Die Kredite mit fünfjähriger Laufzeit haben sich weder nach unten noch nach oben bewegt; sie verharren bei 0,95 Prozent. Die Kredite mit zehnjähriger Zinsbindung verbilligten sich um 0,06 Prozentpunkte auf 1,23 Prozent. Auch die 15-jährigen Kredite sind im Januar günstiger geworden, und zwar um 0,06 Prozentpunkte: 1,58 Prozent ist ihr Schlusswert am Stichtag. Auch sehr langfristig orientierte Bauherren kommen auf ihre Kosten: Die Zinsen mit 20-jähriger Zinsbindung verzeichneten einen Rückgang um 0,07 Prozentpunkte auf 1,74 Prozent.
*Hinweis: Bei den Zinsen handelt es sich um Durchschnittswerte der bei ImmobilienScout24 gelisteten Baufinanzierer zum angegebenen Stichtag. Für die Kalkulation wurden folgende Modelldaten verwendet: Angestellter, Darlehenssumme: 200.000 Euro, Beleihungsauslauf: 80 Prozent, Tilgungsrate: 3 Prozent.
Hinweis: Blau = Verlinkte Fachbegriffe im Miniglossar am Ende des Artikels
Bruttoinlandprodukt bezeichnet den Wert aller Waren und Dienstleistungen, die in einem Jahr innerhalb der Landesgrenzen einer Volkswirtschaft produziert werden. Es ist das Maß für die Leistungsfähigkeit einer Volkswirtschaft.
Government Shutdown kann man als „Stilllegung der Regierung“ in den USA übersetzen. Diese Situation tritt ein, wenn sich die Regierungsverantwortlichen (Senat, Repräsentantenhaus, Präsident) nicht über die Vergabe von Haushaltsmitteln einigen können. Weil deren Bezahlung nicht sichergestellt ist, werden alle weniger wichtigen Mitarbeiter in einen unbezahlten Urlaub entlassen, während wichtige Behörden (z. B. Polizei, Verteidigung, Rettungsdienste und Geheimdienst) davon unangetastet bleiben.
Geldpolitik Darunter versteht man alle Maßnahmen eines Staates, die Geldversorgung und Kreditangebote der Banken zu regulieren, um wirtschaftspolitische Zwecke zu erfüllen. Dahinter steht das Ziel, den Wert des Geldes einer Volkswirtschaft stabil zu halten.
Kerninflation: Ein volkswirtschaftliches Konzept, das bestimmte Güter aus der Berechnung der Inflationsrate ausklammert. Dabei handelt es sich meist um die Preisschwankungen für Lebensmittel und Produkte aus dem Energiesektor, die saisonal schwanken, aber deren Preisänderungen nicht auf die Volkswirtschaft selbst zurückzuführen sind.
Fed: ist die Abkürzung für Federal Reserve.

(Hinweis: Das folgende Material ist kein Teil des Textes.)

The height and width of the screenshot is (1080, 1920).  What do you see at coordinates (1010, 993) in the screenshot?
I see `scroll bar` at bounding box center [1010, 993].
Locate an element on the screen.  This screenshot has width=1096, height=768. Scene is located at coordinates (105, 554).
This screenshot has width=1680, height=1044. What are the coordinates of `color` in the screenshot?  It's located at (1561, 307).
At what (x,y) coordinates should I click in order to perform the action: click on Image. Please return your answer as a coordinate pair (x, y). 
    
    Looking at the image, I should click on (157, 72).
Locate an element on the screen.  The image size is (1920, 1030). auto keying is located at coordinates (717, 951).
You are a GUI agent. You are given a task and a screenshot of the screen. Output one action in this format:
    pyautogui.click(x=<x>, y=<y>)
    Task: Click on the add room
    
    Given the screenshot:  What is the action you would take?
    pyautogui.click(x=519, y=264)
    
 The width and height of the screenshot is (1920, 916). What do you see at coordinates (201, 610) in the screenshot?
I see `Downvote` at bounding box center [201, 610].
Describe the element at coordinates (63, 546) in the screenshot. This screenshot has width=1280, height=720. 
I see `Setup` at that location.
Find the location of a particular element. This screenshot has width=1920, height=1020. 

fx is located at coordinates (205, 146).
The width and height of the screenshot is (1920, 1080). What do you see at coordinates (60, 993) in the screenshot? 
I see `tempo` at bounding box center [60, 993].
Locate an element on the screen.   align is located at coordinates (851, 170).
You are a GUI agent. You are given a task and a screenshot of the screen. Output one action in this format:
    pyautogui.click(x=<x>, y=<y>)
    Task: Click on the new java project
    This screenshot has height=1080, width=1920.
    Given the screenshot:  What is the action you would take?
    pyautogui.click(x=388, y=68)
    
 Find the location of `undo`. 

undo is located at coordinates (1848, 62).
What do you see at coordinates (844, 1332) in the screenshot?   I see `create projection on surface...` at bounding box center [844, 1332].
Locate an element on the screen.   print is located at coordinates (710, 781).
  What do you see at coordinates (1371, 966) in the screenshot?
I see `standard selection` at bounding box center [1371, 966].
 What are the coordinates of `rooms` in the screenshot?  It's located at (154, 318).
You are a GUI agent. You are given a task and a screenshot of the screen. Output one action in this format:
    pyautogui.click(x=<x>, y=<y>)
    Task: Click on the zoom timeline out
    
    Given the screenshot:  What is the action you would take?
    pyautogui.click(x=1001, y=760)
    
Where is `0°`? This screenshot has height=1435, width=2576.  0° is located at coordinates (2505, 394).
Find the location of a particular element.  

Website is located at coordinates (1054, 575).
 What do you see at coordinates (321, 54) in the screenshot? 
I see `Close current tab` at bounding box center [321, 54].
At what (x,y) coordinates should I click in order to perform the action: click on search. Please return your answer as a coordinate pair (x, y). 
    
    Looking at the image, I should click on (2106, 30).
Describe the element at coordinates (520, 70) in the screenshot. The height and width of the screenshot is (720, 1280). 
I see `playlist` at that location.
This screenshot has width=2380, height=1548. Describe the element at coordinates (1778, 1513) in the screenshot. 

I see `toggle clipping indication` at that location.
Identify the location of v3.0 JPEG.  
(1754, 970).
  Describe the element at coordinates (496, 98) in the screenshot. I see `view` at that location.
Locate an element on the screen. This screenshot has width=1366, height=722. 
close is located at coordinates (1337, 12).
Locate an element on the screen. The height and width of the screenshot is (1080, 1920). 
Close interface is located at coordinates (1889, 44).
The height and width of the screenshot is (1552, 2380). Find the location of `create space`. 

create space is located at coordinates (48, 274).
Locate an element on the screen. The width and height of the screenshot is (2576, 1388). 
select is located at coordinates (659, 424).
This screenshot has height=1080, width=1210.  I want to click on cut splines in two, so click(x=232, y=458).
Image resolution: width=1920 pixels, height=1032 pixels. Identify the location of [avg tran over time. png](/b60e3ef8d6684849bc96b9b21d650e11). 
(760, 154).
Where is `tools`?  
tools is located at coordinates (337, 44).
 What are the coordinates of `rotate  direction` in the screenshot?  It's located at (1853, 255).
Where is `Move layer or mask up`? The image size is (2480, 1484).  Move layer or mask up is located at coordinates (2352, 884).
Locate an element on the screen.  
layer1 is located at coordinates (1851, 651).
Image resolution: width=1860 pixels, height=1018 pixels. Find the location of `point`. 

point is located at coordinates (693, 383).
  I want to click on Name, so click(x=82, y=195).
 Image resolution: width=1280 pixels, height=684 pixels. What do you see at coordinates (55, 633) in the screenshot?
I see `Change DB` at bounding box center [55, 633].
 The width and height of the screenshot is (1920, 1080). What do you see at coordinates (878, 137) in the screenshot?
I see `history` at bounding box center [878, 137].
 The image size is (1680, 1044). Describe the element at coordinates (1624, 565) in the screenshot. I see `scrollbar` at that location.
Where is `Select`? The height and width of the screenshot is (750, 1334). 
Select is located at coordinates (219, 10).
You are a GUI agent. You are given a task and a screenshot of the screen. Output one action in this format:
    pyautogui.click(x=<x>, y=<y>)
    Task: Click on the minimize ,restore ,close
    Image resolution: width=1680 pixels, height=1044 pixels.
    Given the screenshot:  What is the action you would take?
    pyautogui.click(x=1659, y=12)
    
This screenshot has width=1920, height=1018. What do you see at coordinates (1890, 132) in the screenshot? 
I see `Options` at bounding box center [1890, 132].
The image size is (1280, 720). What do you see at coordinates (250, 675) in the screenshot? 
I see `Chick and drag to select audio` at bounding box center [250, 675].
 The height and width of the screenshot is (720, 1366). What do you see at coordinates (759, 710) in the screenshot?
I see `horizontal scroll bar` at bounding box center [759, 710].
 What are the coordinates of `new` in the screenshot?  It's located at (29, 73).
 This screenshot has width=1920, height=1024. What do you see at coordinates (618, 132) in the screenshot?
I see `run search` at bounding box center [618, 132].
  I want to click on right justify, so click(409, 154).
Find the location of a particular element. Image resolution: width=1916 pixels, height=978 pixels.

Damit ist die Zentral- oder Notenbank der USA gemeint.
Leitzinsen Diese von der Zentralbank eines Landes festgelegten Zinsen geben an, zu welchen Konditionen sich Kreditinstitute bei der Noten- bzw. Zentralbank Geld leihen können. Sie sind ein wichtiges Steuerungsmittel der Geldpolitik.